Stochastic gradient estimators

Posted on August 11, 2020 by Calvin

The central algorithm that makes modern deep learning (and all of machine learning as a consequence) tick is the backpropagation algorithm. Roughly, a model constructs a computational graph of all arithmetical operations performed during forward propagation, which is then traversed in reverse to compute gradients of the output loss function with respect to model parameters. Modern deep learning frameworks attempt to make this algorithm a first-class citizen, so-called differentiable programming by using automatic differentiation techniques.

However, a limitation of autodiff concerns nodes in the computational graph that do not represent a deterministic operation, but instead a conditional distribution on its parent nodes. For example, in a variational autoencoder the encoder takes the input to a probabilistic latent variable, whose samples provide the input to the subsequent decoder neural network. The loss function in this case is an expectation over all of the possible values of the stochastic latent node, and we expect for an end-to-end model to be trained via backpropagation in the same way as a normal deterministic autoencoder.

In this post, we will review stochastic gradient estimators. My motivation for this post is to understand how to perform Bayesian inference on probabilistic models of discrete counts data, which is a type of data I often deal with.

stochastic gradients

We often deal with loss functions that are an expectation over random variables. Such loss functions take the form

\[ \text{Loss}(\theta) = \mathbf{E}_{z\sim p(z|\theta)}[ f(z) ] \]
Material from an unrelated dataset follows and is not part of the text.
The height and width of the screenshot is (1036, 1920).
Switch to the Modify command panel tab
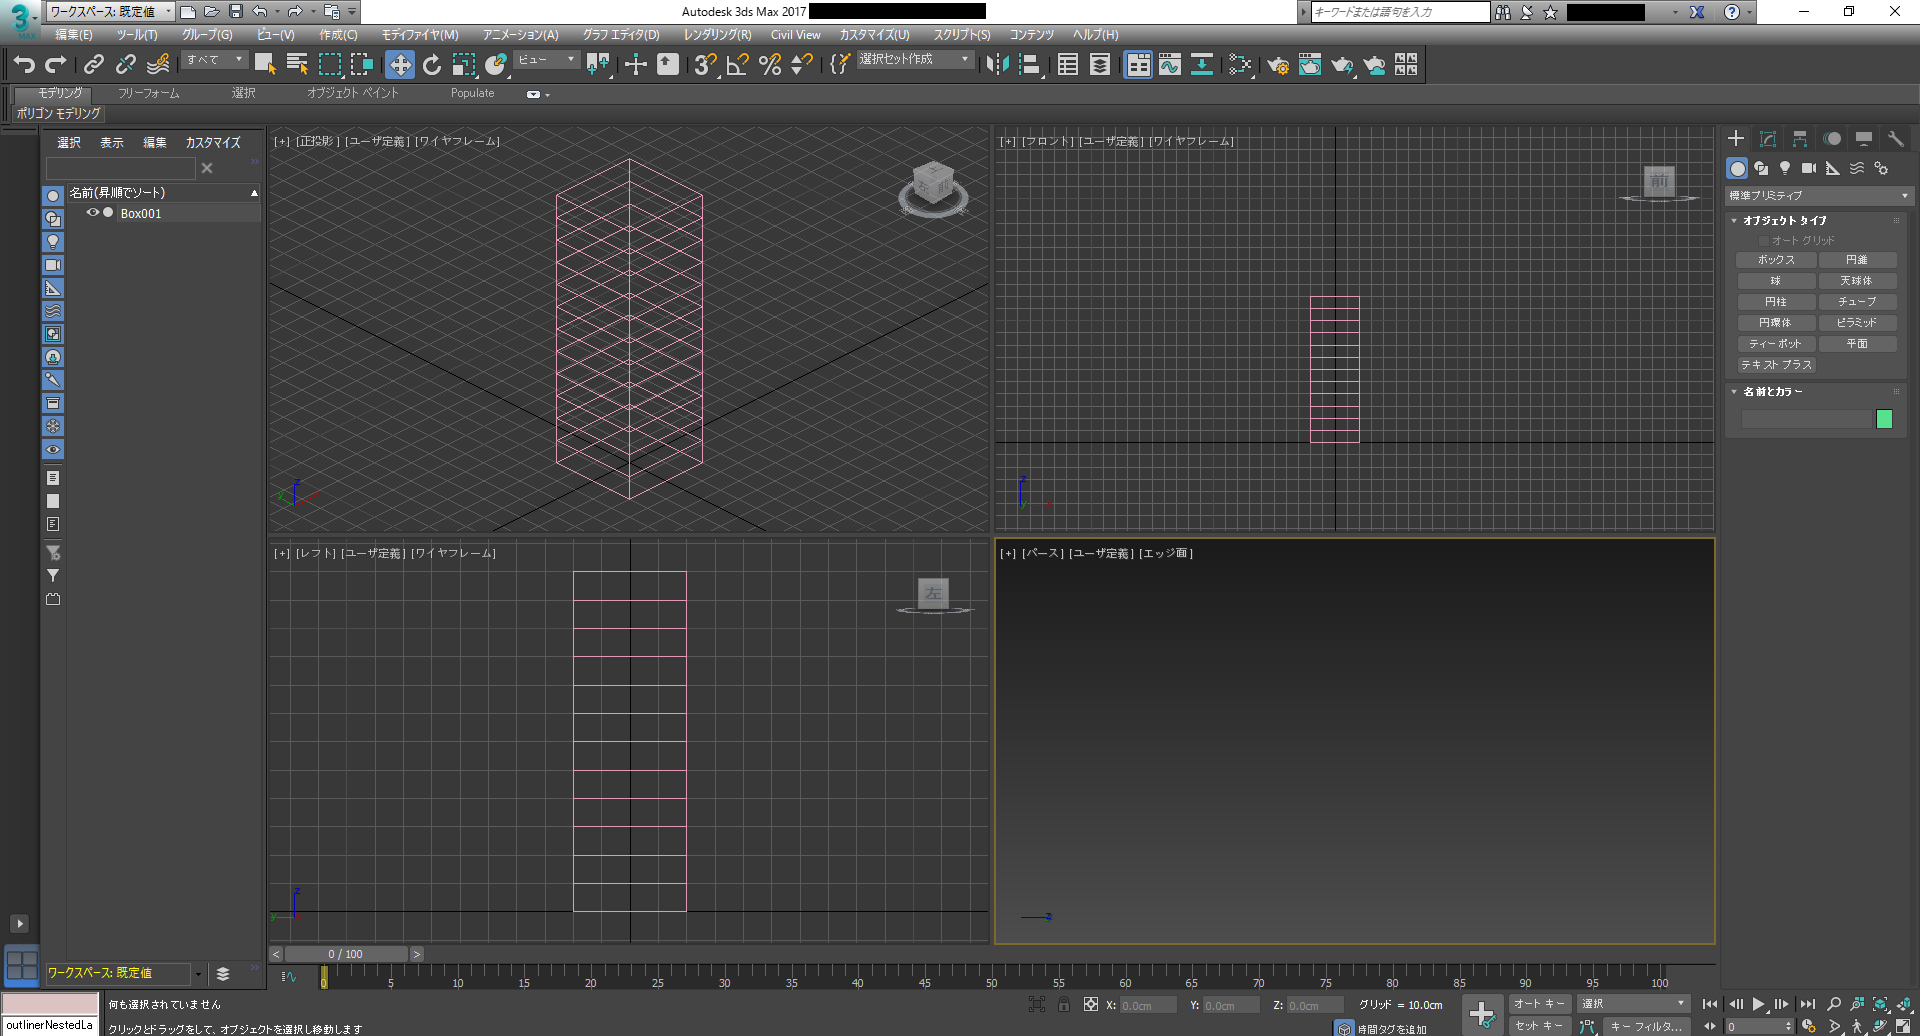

where \(z\) can be a stochastic node in the overall computational graph that has a distribution conditional on its parent nodes. We are often interested in computing the gradients \(\nabla_\theta\text{Loss}(\theta)\) of the loss function. But this is difficult, because computing the loss function exactly turns out to be intractable for many models. Indeed, for a variational autoencoder, the reconstruction loss is of the form

\[ \text{Loss}_{\text{vae,rc}}(x, \theta, \phi) = \mathbf{E}_{z\sim q(z|x;\theta)}[p(x|z;\phi)] \]

where both \(p, q\) are neural networks of arbitrary complexity.

The crux of the difficulty stems from the fact that since the latent variable the expectation is taken over depends on \(\theta\), one cannot just swap the order of the expectation and the gradient operator \(\nabla_\theta\). If one could bring \(\nabla_\theta\) into the expectation, i.e. we have an expectation of gradients, we can perform Monte-Carlo estimation to form stochastic gradient estimators. That is, our goal is to find functions \(\tilde{f}\) such that in expectation,

\[ \nabla_\theta \mathbf{E}_{z\sim p(z|\theta)}[ f(z) ] = \mathbf{E}_{\tilde{z}\sim\tilde{p}(z|\theta)}[\tilde{f}(\tilde{z})] \]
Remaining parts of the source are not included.